- [TEXT TO READ]
How to Run a Business With a Friend

 Two women work in the kitchen of a cupcake shop. The first woman, who has shoulder-length blonde hair, uses an icing bag to swirl pink icing on top of a cupcake. The second woman, who has brown hair, walks behind her coworker with an empty cupcake tin.

Starting a business with a friend sounds like a dream, but there are many things that can go wrong if you don’t plan in advance. — Getty Images/AleksandarNakic

For friends with entrepreneurial dreams, starting a business together can be a great idea; however, the path to success isn’t always easy when working with someone close to you. Here’s what you should know before running a business with a friend along with tips for those who are ready to start.

What to know before running a business with a friend

While running a business with a friend may sound like a recipe for success, certain considerations are worth thinking about before taking the leap.

The pros and cons of running a business with a friend

Diving into a business venture with a friend, instead of going it alone, has many advantages for entrepreneurs, including the following:

  • You already understand how your business partner operates. Understanding your business partner allows you to efficiently tackle responsibilities by delegating based on strengths and weaknesses. By knowing how your business partner operates, there’s less guesswork in determining roles and responsibilities, allowing for a quicker adjustment period.
  • You can communicate comfortably. The ability to communicate comfortably and honestly is vital in any business, and working with a friend allows you to explore difficult topics with ease rather than spending time getting used to talking openly with a new partner.
  • You have a built-in support system. Having a friend by your side as you start your entrepreneurial journey provides you with someone to go through all the ups and downs with, easing stress and providing support from somebody who understands.

While running a company with a friend provides many advantages, entrepreneurs should consider the downsides as well, including the following:

  • Your dynamic may change. Having a friend become a business partner is bound to change your dynamic, as financial and personal risks are on the line that did not previously exist in your friendship. The focus of your friendship is no longer simply fun, it’s about business and success as well.
  • Emotions can run high. When friends work together, personal conflicts can get in the way of professional matters if emotions aren’t put aside. When personal issues bleed into the workplace, business partners can run into trouble.
  • Your friendship and business can become intertwined. Working so closely together can alter the way you interact with one another and make it harder to separate professional time from personal time, even after “working hours” are over. As free time is spent planning business ventures or discussing new ideas, hanging out can become less frequent.

Questions to consider before starting a business with a friend

Before you decide to make your partnership official, ask yourself the following questions to ensure you’re each ready:

  • Are your values similar? Understanding each other’s values is critical to success, as they are the motivators used to drive your business. Determine what your partner is looking for from the business, and ensure it’s in line with your values — or at least close enough that you can work through it together.
  • How do your skills complement each other? Identify where your skills differ to determine responsibilities and address potential shortcomings in your business. For example, if one partner is better at communicating, while the other is better at logistics and organization, use those strengths to guide your role assignments.
  • Do you have the same goal for your business? It’s important to confirm that your business goals are in line with one another, otherwise, you could wind up damaging your friendship or negatively impacting your business. Share your goals, projecting at least five years out, to see whether they’re focused on growth, financial milestones, or something else.

- [Target pointing data]

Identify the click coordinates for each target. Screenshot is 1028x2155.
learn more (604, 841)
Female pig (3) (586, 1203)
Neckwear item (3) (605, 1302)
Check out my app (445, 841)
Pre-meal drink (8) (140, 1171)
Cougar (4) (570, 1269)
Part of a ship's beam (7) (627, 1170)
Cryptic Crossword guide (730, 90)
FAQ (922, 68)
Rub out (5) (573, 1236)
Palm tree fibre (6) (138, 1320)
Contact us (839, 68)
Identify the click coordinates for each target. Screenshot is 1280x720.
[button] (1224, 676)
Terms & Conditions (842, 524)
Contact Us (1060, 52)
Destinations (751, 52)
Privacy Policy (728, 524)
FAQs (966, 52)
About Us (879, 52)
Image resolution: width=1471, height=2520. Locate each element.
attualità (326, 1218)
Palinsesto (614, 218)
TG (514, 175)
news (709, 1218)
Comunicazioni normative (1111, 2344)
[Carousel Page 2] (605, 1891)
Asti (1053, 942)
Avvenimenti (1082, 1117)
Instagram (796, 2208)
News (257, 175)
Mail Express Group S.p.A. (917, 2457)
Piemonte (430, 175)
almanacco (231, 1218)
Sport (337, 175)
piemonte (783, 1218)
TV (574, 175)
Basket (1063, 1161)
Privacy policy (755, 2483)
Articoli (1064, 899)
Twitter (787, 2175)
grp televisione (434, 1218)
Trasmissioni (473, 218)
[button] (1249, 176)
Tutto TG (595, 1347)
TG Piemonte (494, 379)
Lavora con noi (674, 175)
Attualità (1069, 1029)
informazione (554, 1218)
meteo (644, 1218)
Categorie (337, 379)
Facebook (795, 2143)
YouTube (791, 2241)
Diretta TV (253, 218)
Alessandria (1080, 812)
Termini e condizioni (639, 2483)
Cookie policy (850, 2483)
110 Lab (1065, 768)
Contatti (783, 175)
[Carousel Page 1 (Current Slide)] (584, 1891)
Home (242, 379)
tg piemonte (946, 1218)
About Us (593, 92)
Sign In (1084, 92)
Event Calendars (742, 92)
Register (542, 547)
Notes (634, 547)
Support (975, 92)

- [TASK INSTRUCTIONS]
[1] In the article on running a business with a friend, how far ahead should partners project when sharing their business goals?
[2] Rewrite the passage of the article on running a business with a friend from "What to know" up to and including "quicker adjustment period.", swapping "business partner" for "co-founder" everywhere it occurs.

- [RESPONSES BY TASK]
[1] At least five years out.

[2]
What to know before running a business with a friend

While running a business with a friend may sound like a recipe for success, certain considerations are worth thinking about before taking the leap.

The pros and cons of running a business with a friend

Diving into a business venture with a friend, instead of going it alone, has many advantages for entrepreneurs, including the following:

  • You already understand how your co-founder operates. Understanding your co-founder allows you to efficiently tackle responsibilities by delegating based on strengths and weaknesses. By knowing how your co-founder operates, there’s less guesswork in determining roles and responsibilities, allowing for a quicker adjustment period.